_Exercise task_.
Which lines in the records below contain the string "Image", matched with case counting? Copy each of those lines.

Records excerpted from a collection
========================================
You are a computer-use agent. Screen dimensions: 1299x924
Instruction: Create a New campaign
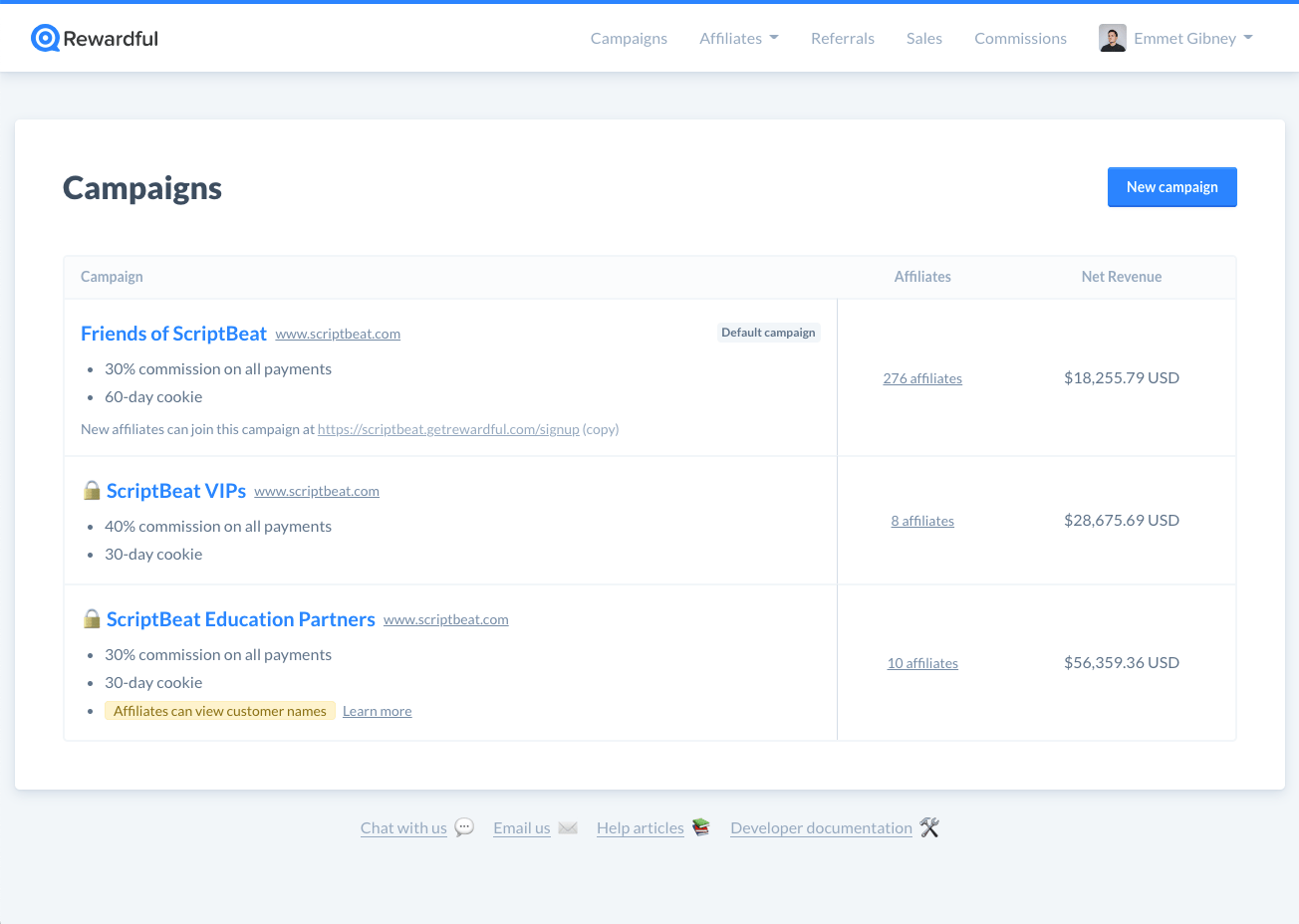point(1172,187)
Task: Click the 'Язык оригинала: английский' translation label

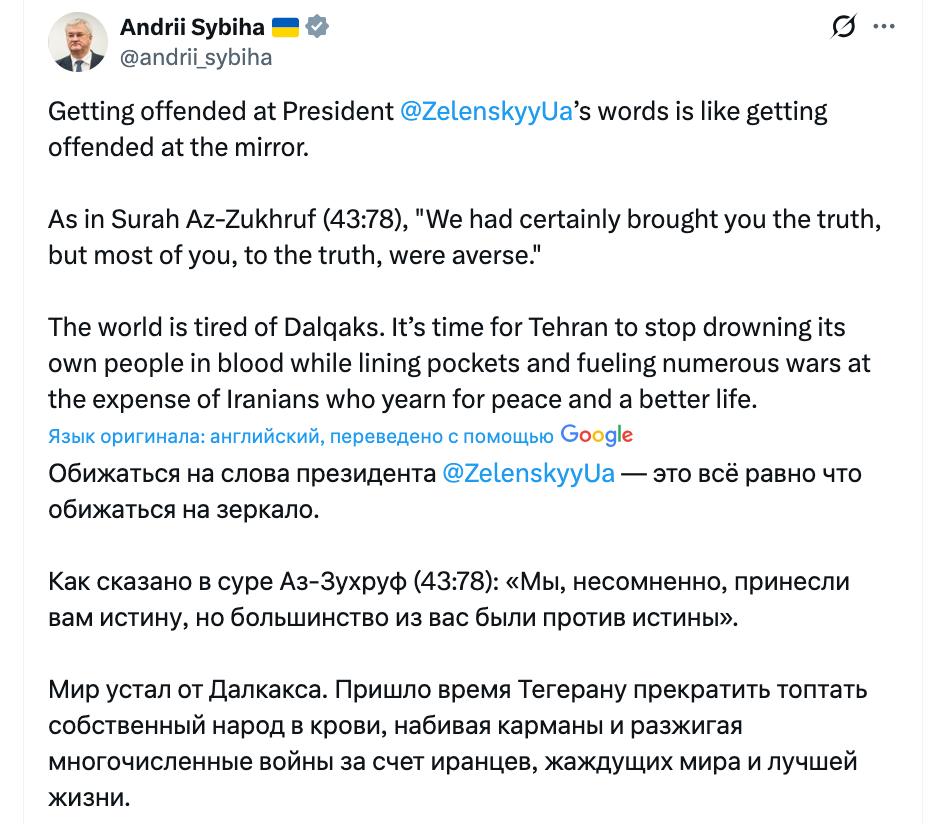Action: 185,436
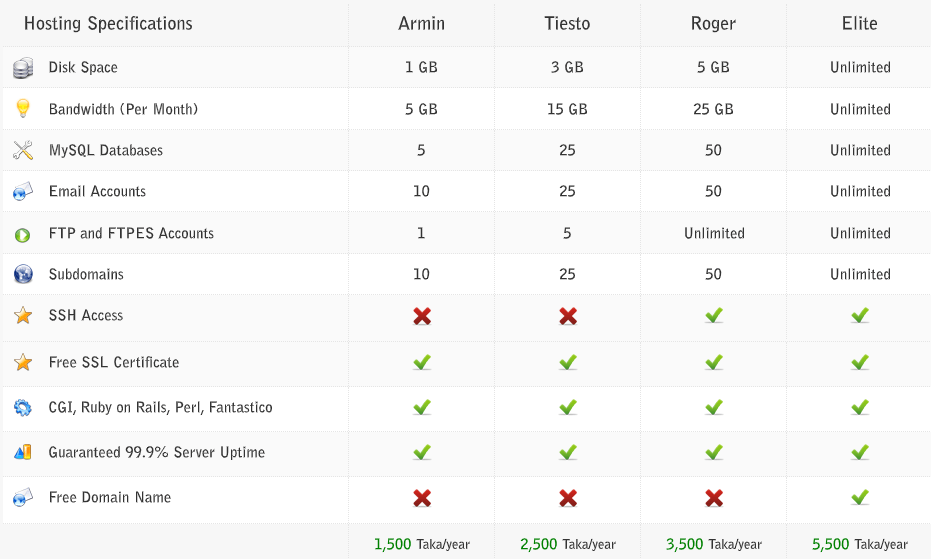Click the Free Domain Name envelope icon

click(23, 497)
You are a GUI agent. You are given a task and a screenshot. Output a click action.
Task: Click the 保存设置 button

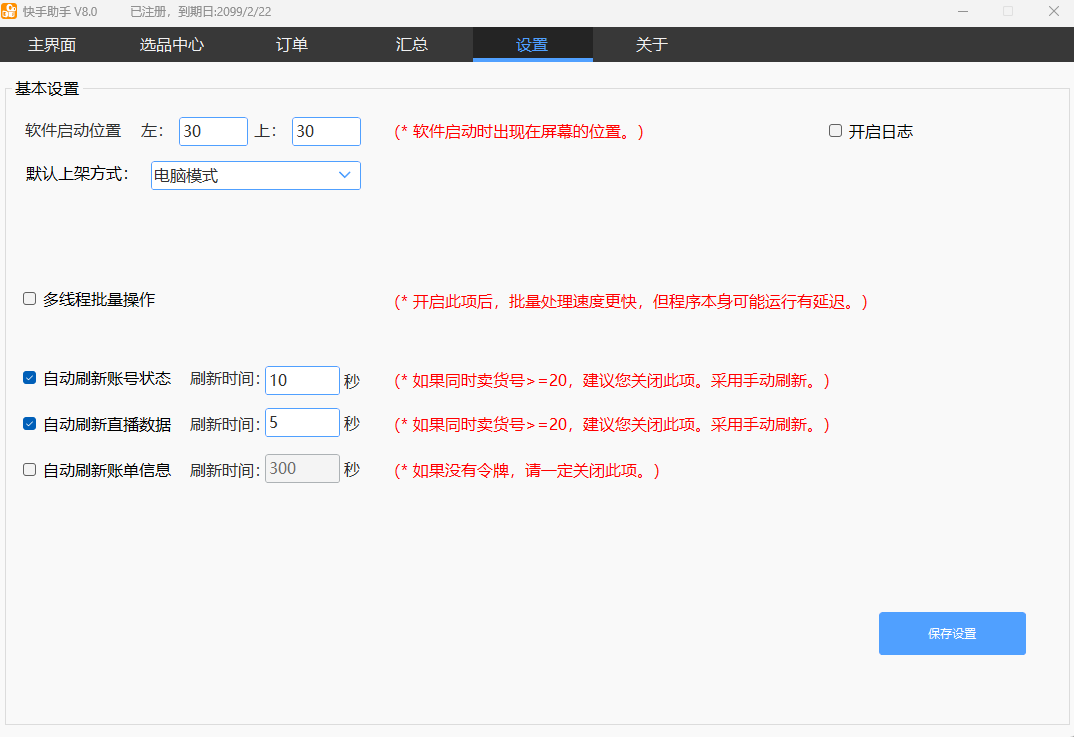[x=952, y=633]
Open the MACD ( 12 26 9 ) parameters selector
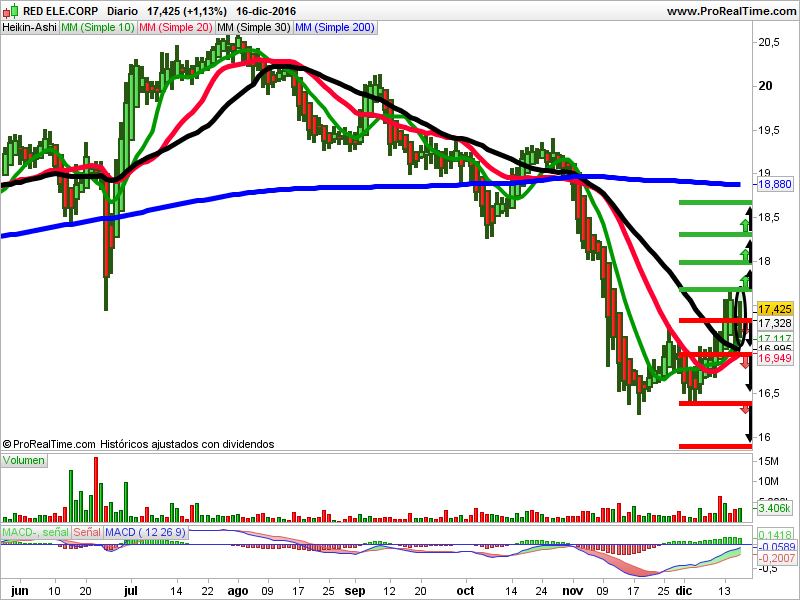800x600 pixels. click(144, 532)
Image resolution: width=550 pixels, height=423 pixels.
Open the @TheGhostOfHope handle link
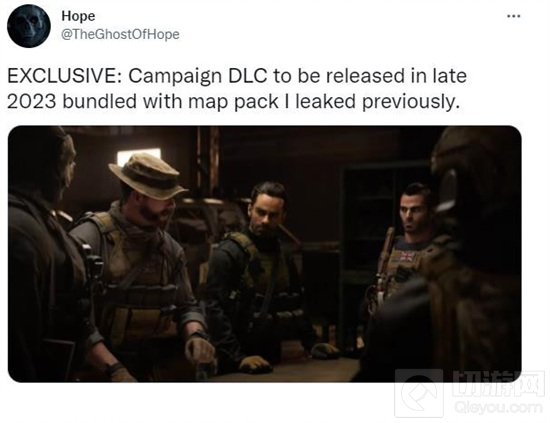[120, 34]
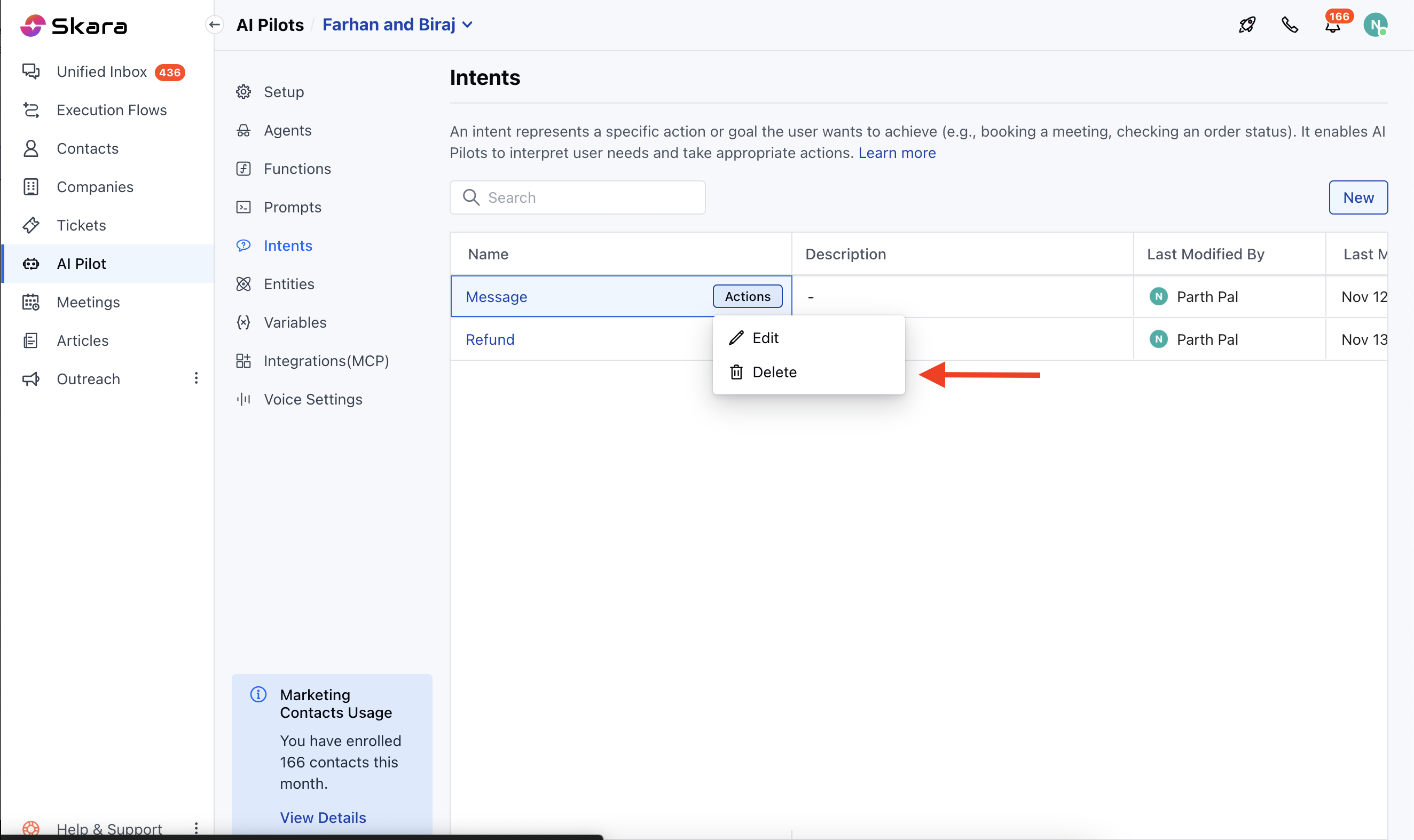Open the Unified Inbox
Image resolution: width=1414 pixels, height=840 pixels.
click(102, 72)
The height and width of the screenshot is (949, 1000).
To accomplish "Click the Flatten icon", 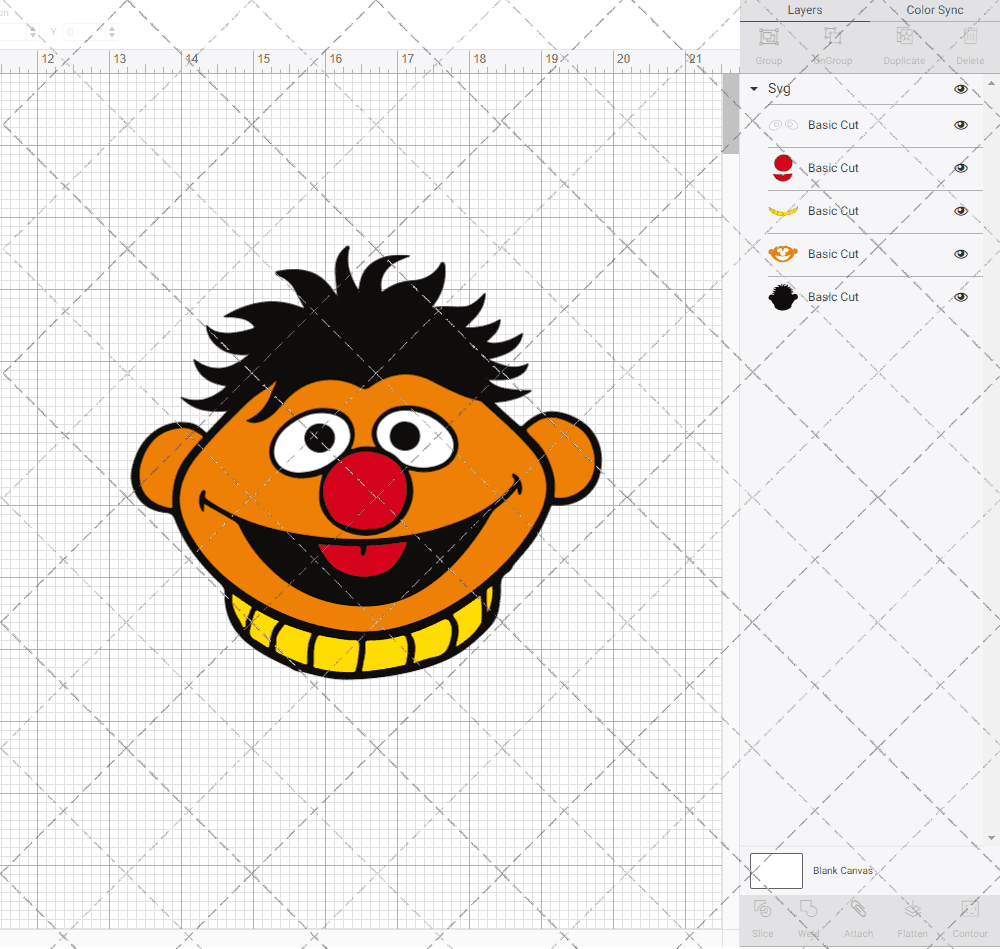I will pos(912,910).
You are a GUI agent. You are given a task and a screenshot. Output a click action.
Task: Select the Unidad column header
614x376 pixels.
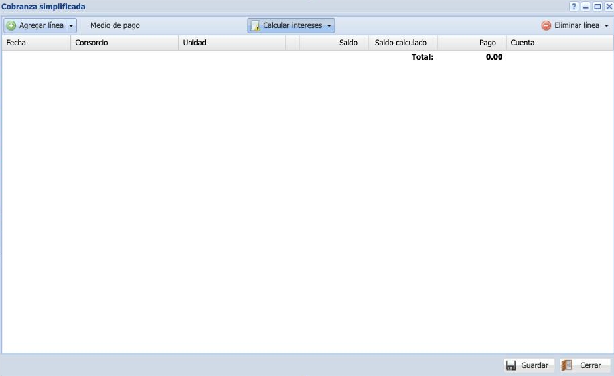[232, 42]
========================================
_Full response_.
Image resolution: width=550 pixels, height=423 pixels.
Image resolution: width=1414 pixels, height=840 pixels.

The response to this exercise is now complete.